論点の一つにあげられた介護費用の取り扱いについては、「具体的な事例が少なく参考となる情報は限定的」として、「我が国の介護データベースの使用実績も少なく、データ蓄積期間も短いことから、引き続き研究を行う 必要があるのではないか」との意見も出した。「介護費用の取り扱いを含めた社会的価値については、現在承認時のデータで医薬品そのものの価値を見ており、具体的事例、データもないことから、慎重に検討していく必要がある」(診療側・森昌平委員、日本薬剤師会副会長)「研究を今後進めていただきたいと思うが、次回の制度改革で導入する状況ということになると、少し早めではないか」(支払側・松本委員、健康保険組合連合会理事)など、診療・支払各側から慎重論があがった。

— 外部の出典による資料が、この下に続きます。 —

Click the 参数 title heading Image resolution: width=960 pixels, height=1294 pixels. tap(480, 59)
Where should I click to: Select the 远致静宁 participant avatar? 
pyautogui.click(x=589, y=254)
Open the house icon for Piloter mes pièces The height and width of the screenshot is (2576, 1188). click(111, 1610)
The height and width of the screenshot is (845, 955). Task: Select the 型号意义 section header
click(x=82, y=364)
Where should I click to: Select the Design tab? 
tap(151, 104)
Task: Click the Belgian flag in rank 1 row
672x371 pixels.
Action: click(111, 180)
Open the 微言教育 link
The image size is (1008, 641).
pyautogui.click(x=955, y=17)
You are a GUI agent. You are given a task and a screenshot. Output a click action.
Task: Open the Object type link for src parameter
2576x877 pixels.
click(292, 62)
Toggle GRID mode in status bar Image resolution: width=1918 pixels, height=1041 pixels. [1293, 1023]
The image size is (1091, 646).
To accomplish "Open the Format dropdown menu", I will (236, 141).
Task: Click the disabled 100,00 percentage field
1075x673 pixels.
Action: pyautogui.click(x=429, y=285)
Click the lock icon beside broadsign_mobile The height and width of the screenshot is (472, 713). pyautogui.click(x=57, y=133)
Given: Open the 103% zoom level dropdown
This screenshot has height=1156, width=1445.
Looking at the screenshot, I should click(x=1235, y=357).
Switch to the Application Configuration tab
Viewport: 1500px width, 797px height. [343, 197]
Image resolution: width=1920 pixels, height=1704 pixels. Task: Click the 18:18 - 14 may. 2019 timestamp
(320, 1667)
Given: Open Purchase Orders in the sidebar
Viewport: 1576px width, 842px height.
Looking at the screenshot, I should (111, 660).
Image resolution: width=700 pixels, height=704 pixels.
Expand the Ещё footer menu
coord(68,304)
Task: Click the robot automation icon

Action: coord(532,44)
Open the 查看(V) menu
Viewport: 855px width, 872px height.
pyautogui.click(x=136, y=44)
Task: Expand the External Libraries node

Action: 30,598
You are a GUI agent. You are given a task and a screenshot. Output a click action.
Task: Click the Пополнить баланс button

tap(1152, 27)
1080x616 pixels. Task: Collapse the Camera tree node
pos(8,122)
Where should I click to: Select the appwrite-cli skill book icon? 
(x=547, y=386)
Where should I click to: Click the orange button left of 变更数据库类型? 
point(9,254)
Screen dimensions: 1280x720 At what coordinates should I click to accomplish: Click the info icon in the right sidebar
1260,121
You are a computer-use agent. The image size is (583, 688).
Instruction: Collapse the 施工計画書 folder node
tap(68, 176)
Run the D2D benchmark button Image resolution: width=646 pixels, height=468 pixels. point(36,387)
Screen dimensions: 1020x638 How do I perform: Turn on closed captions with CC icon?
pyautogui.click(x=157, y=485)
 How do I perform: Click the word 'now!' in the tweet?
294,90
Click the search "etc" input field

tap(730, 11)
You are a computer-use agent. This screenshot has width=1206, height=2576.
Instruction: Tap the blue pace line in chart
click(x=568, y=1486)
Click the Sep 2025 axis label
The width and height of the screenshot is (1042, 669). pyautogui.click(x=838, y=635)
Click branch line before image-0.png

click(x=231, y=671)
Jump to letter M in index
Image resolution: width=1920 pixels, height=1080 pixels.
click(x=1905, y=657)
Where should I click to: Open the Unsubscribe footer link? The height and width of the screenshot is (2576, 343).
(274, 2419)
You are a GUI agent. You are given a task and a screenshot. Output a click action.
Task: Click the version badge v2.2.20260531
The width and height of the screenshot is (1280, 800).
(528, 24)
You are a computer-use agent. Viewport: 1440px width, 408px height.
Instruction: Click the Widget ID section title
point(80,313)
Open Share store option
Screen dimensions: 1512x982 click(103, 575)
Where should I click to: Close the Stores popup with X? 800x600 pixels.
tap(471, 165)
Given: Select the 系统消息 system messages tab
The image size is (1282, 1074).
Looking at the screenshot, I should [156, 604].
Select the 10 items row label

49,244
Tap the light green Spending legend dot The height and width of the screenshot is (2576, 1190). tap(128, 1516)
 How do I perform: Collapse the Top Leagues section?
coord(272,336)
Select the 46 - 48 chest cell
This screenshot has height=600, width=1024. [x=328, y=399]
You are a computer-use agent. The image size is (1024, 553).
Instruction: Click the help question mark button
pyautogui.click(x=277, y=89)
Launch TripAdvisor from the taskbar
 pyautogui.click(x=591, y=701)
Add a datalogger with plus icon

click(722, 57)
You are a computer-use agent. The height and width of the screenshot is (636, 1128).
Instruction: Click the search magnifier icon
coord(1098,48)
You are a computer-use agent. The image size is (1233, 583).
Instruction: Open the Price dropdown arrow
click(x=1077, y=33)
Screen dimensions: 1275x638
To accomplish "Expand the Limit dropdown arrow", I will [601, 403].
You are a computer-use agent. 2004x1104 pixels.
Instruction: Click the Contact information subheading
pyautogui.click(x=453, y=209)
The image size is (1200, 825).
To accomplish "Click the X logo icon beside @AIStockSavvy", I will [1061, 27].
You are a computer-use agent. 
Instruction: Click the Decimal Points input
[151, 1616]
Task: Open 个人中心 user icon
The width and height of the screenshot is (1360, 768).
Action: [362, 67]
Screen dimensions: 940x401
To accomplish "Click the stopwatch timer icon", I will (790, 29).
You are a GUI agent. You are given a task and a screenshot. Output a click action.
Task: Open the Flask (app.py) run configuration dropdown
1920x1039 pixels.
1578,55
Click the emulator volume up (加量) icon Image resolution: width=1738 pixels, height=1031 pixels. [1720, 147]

このほか、診療側の長島委員は、「現行制度の課題を一言で言えば、分析に時間がかかっており、コストパフォーマンスが低いということに集約されると思っている」と指摘。「保険収載後の価格調整を適切に迅速に行うという制度の目的を実現するために、単なる費用対効果評価の学問的追求のためではなく、関係者にとって負担が減るように、できるだけ効率化、合理化を目指すという視点から検討されるべき」、「今後具体化する際には、学問的な正確性を目指して精緻化するよりも、事例を集積しつつ、判定の定型化、迅速化を図り、実用性を高めることを目指すべき」との考えも示した。

◎比較対照技術にBSCも「最も妥当性のある評価結果を採用できる方策の検討」

この日、費用対効果評価専門組織が提出した意見書では、費用対効果評価の分析方法として、比較対照技術に、積極的な治療を行わずに症状緩和のみを行う治療(Best supportive care(BSC)等)も含め、最も妥当性のある評価結果を採用できる方策の検討や、データ不足など分析できない場合の取り扱いを明確化することを提案。一度評価が終了した品目でも、市場拡大や新たな科学的知見などで評価基準に該当する可能性がある場合は対象品目として指定されるが、具体的な選定手順を明確化する必要性も指摘した。このほか、分析体制の充実の必要性にも触れた。